Regional downscaling provides detailed local climate projections for researchers, stakeholders, and management entities to understand, mitigate, and adapt to climate change. Choosing between dynamical and statistical downscaling depends on the application and research question(s). A dynamical model is effective for understanding a region's structure and dynamics under climate change but is subject to bias8 and lacks the breadth and coordinated protocols of global experiments. These characteristics hinder the ability to conduct a thorough evaluation of sources for proper uncertainty assessment, thereby limiting confidence in the projections.
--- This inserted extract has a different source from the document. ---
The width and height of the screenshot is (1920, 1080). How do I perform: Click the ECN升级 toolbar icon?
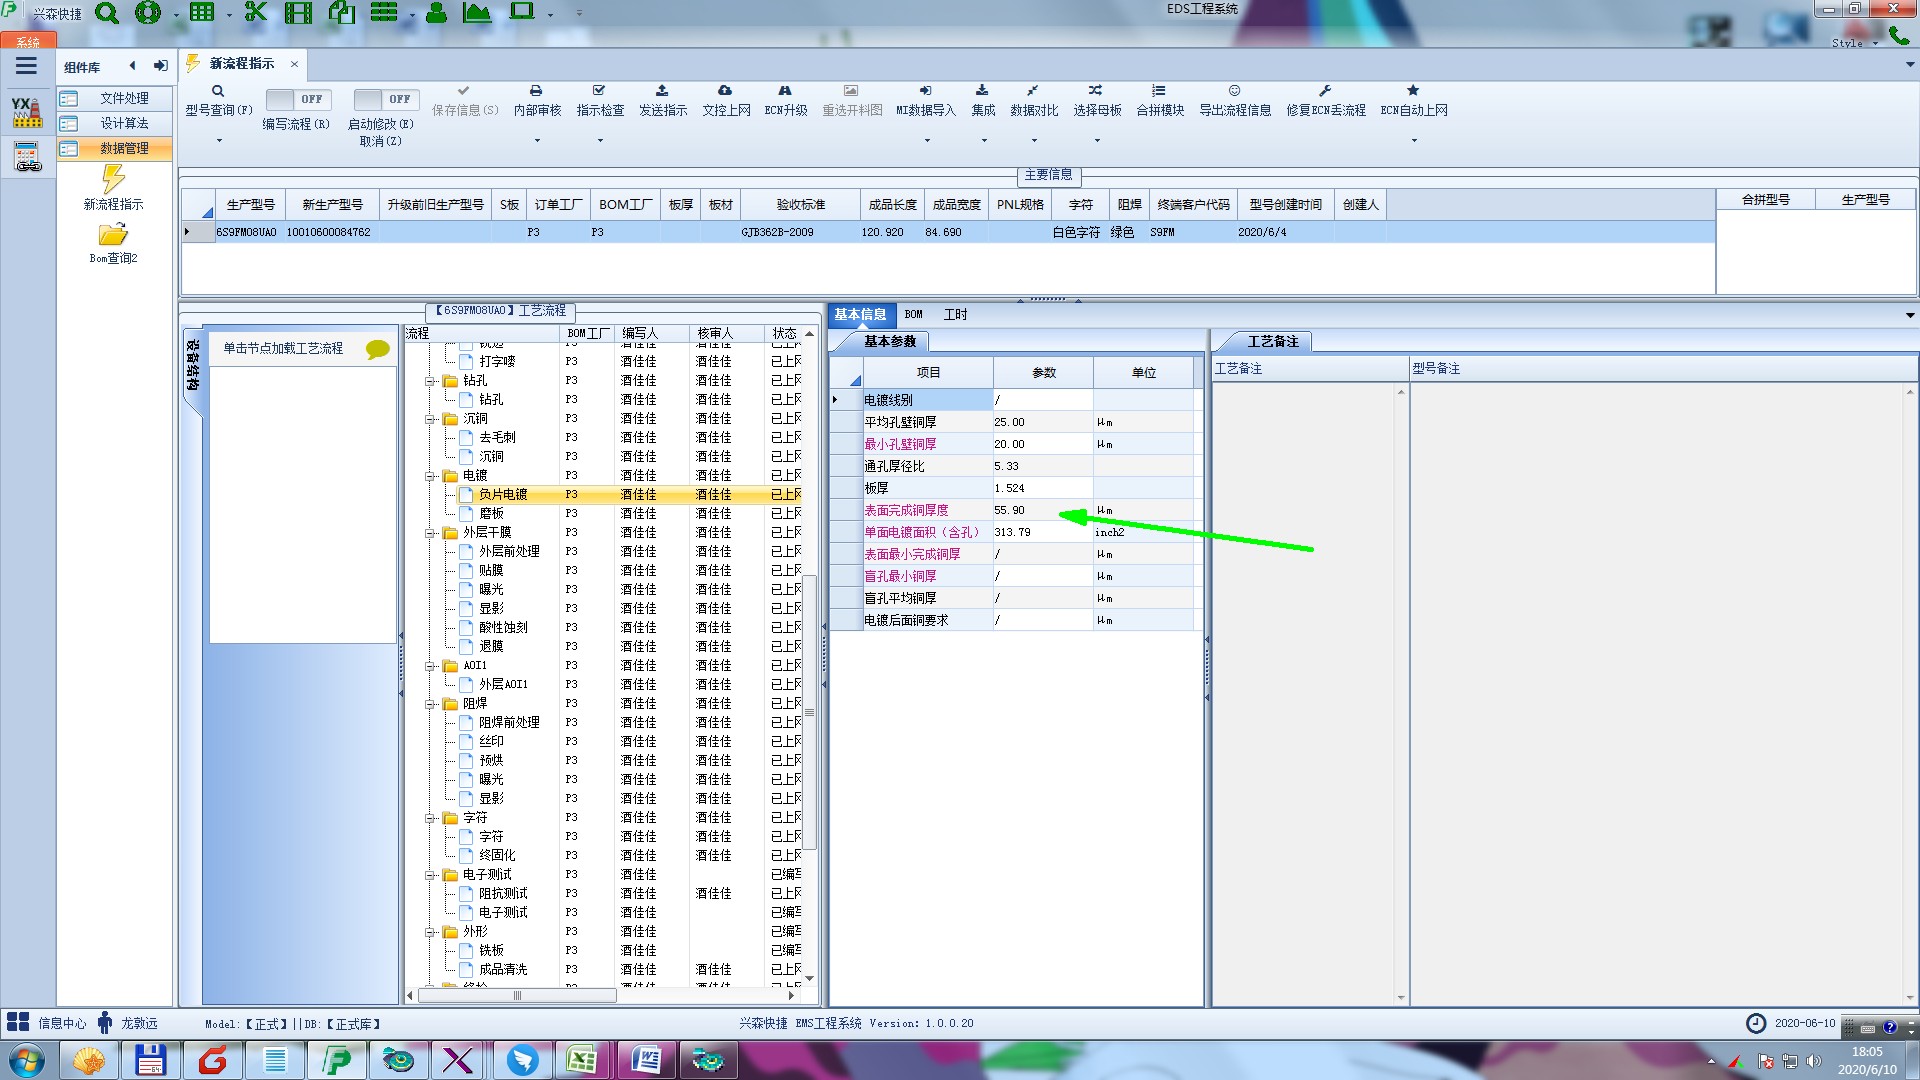pos(785,91)
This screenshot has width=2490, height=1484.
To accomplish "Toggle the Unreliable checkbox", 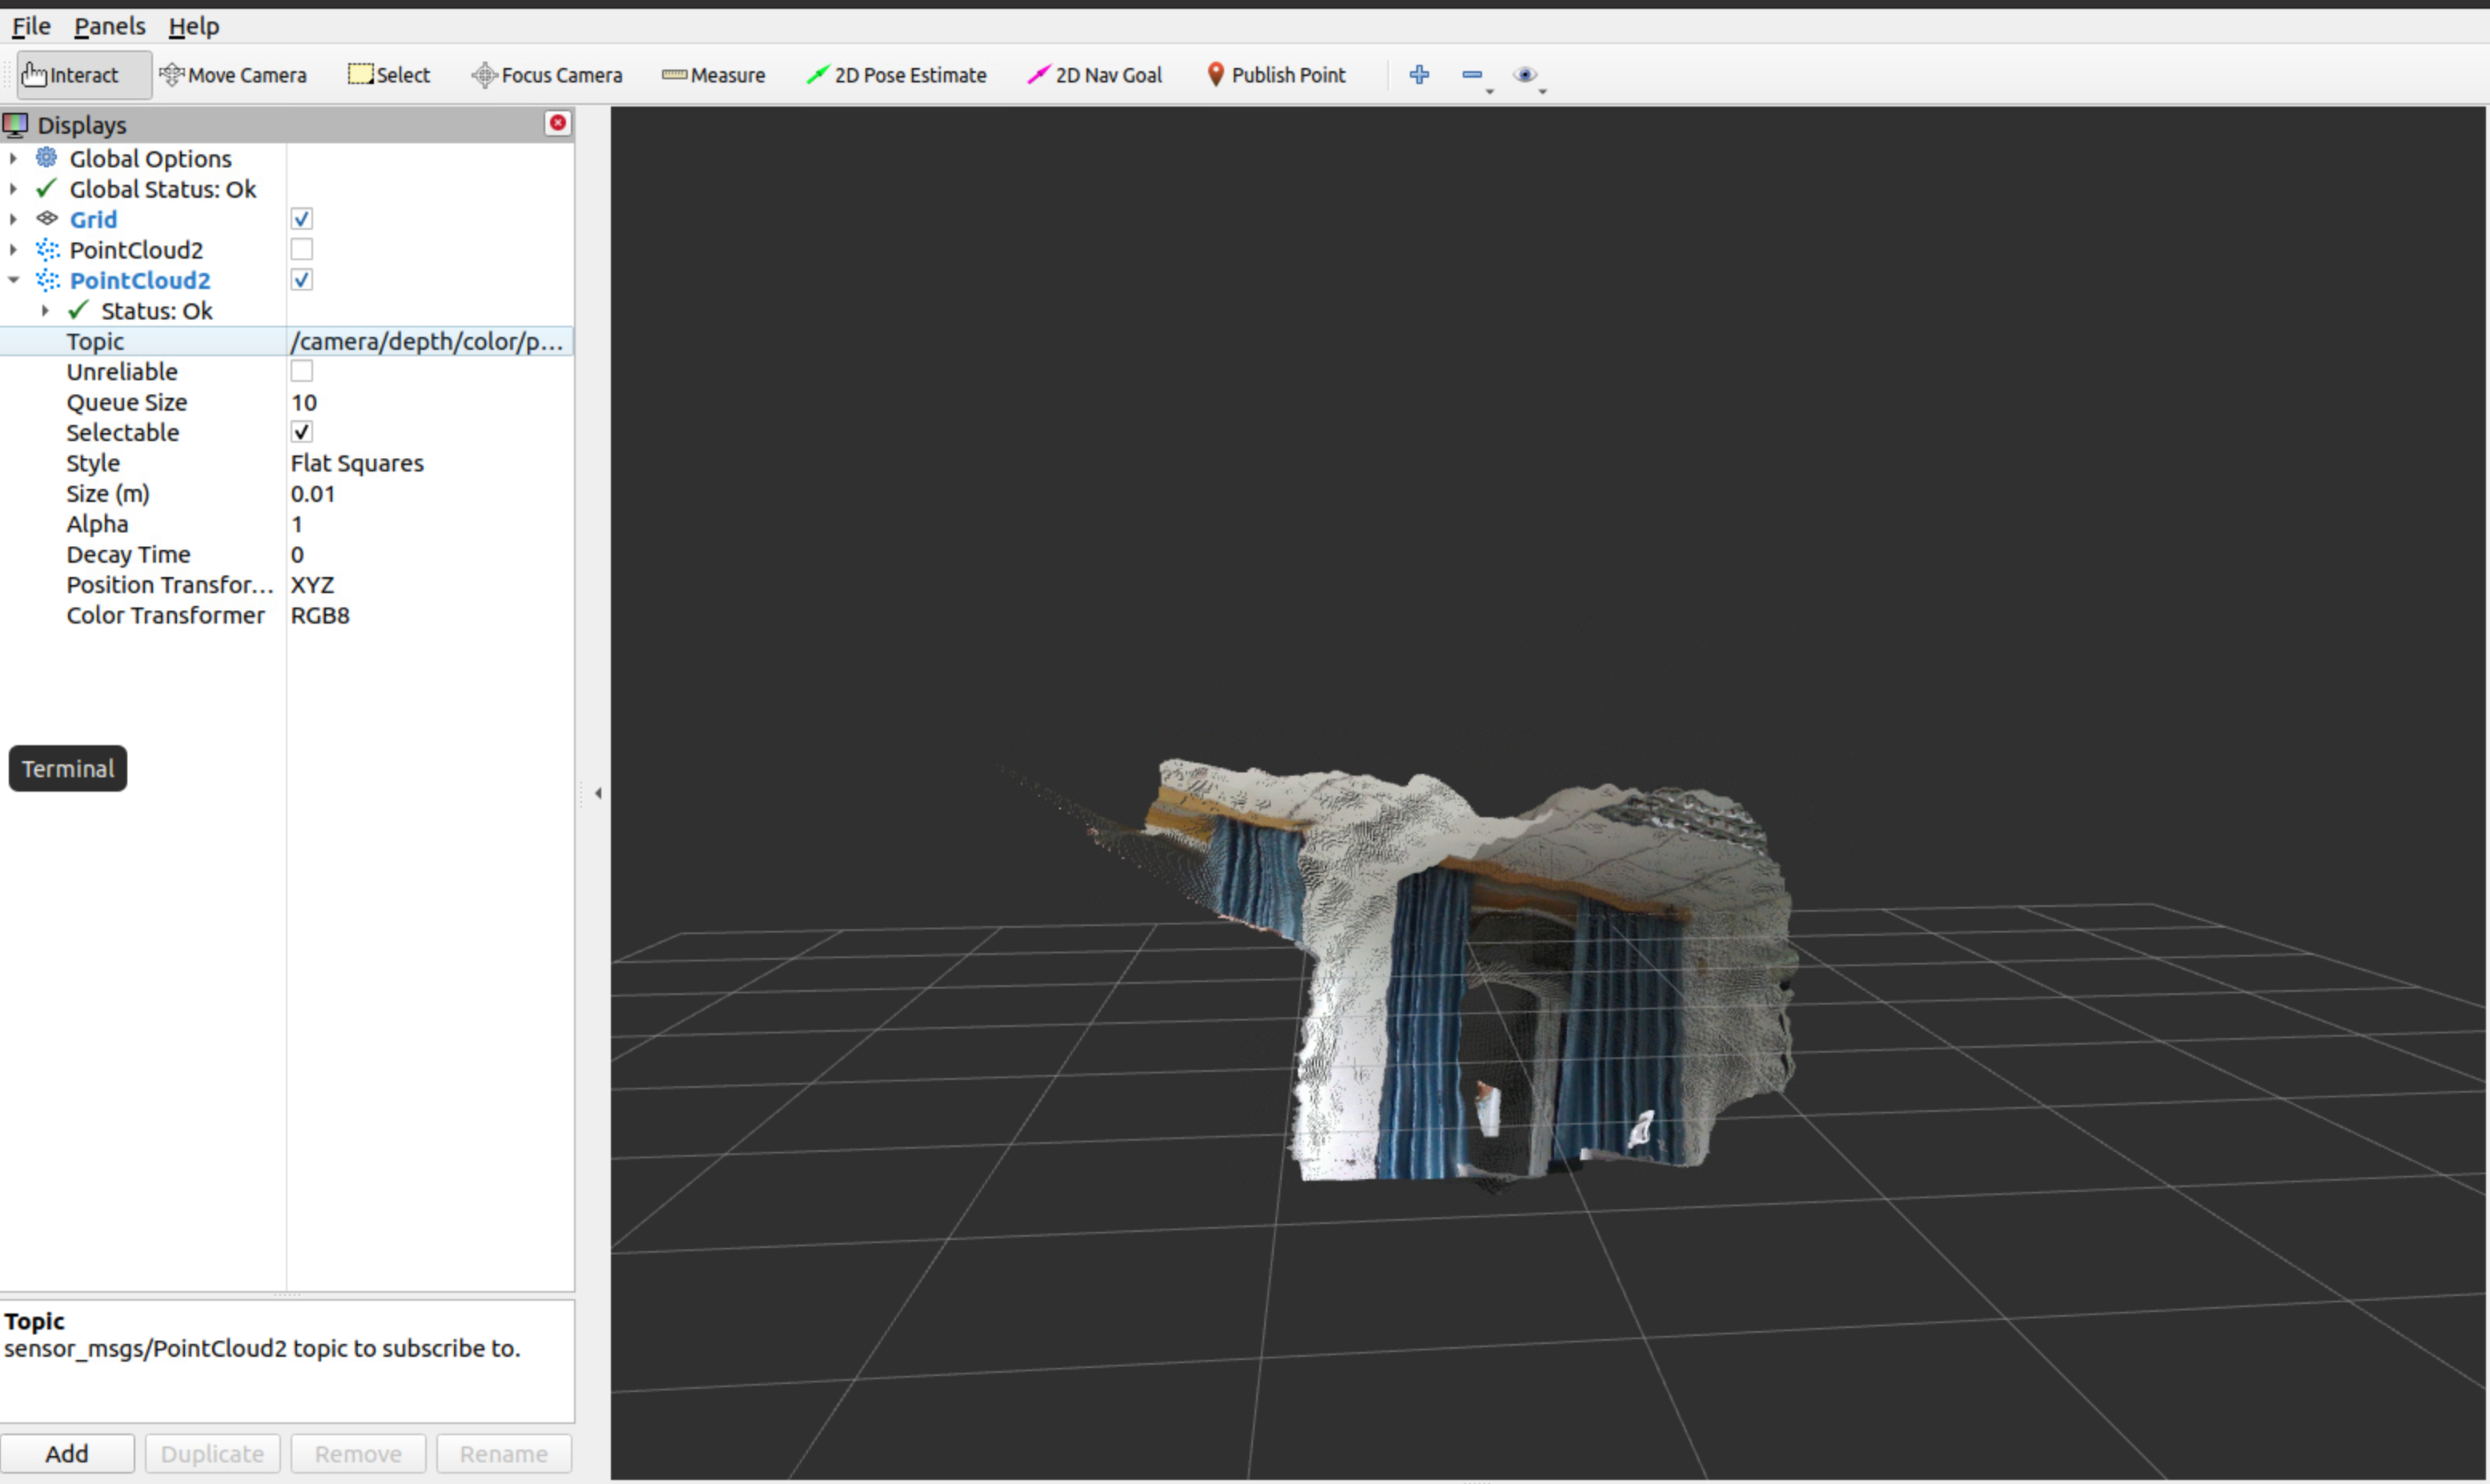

Statistical downscaling is a good alternative, particularly when applied to individual variables or depth levels, but lacks dynamic consistency and probably will not predict unobserved phenomena (e.g., synergistic, or antagonistic multivariate processes). Despite its widespread use in atmospheric science42,43,45, statistical downscaling is rarely applied to ocean models46. In fact, to our knowledge, this is the first ocean downscaling that uses a detrended quantile mapping approach to downscale both physical and biogeochemical ocean properties. This downscaling provided climate projections at a regional scale across all European waters across a range of climate models and scenarios at reasonable computational cost.